How Fertilizer EC Contribution Works
Greenhouse tomato programs target 2.0–3.0 dS/m final solution EC in winter (vegetative growth) and may push to 4.0 dS/m in summer to throttle vegetative vigour and increase fruit Brix. Field crops generally see lower targets because they receive larger water volumes per dose, diluting the fertilizer contribution. Date palms — a halophyte with FAO DP29 threshold 8.0 — tolerate solution EC well above 4.0 in irrigation, but Siwa-Oasis-grade water already at 4–6 dS/m is the limiting factor: any fertilizer added pushes the mix past root-damage thresholds for sensitive co-planted crops, so growers there separate fertigation events from leaching events temporally.
Operationally, the engine treats EC contribution as a planning hint, not a control loop. Real fertigation operators use an EC sensor on the manifold to dose injection in real time — when the sensor reads a target deviation > 0.2 dS/m, the pump rate adjusts. WiseYield's v1 engine emits the planned EC contribution (Σ kg × ecAt1GPerL / waterLiters) and a target final-solution EC; closing the loop with IoT sensors is Blueprint Enhancement #40. Until then, the formula transparency on each event lets the operator verify the math against their inline EC reading and flag drift.
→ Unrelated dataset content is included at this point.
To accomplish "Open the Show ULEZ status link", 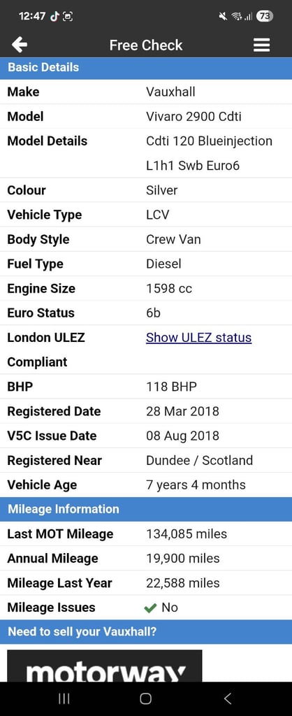I will 198,338.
Non-ionic fertilizers contribute near-zero EC: urea (the workhorse N source) and humic acid sit near 0. Ionic fertilizers contribute proportional to their charge density: ammonium sulfate ≈ 1.4, calcium chloride ≈ 2.4, sulfuric acid ≈ 1.95. Substituting low-EC sources matters in saline-water situations — replacing KCl with K2SO4 trades a Cl-toxicity risk for slightly lower EC contribution and identical K nutrition.
Sources
- Sonneveld, C. & Voogt, W. (2009). Plant Nutrition of Greenhouse Crops. Springer.
- Adams, P. (2002). Nutritional Control in Hydroponics. In Hydroponic Production of Vegetables and Ornamentals.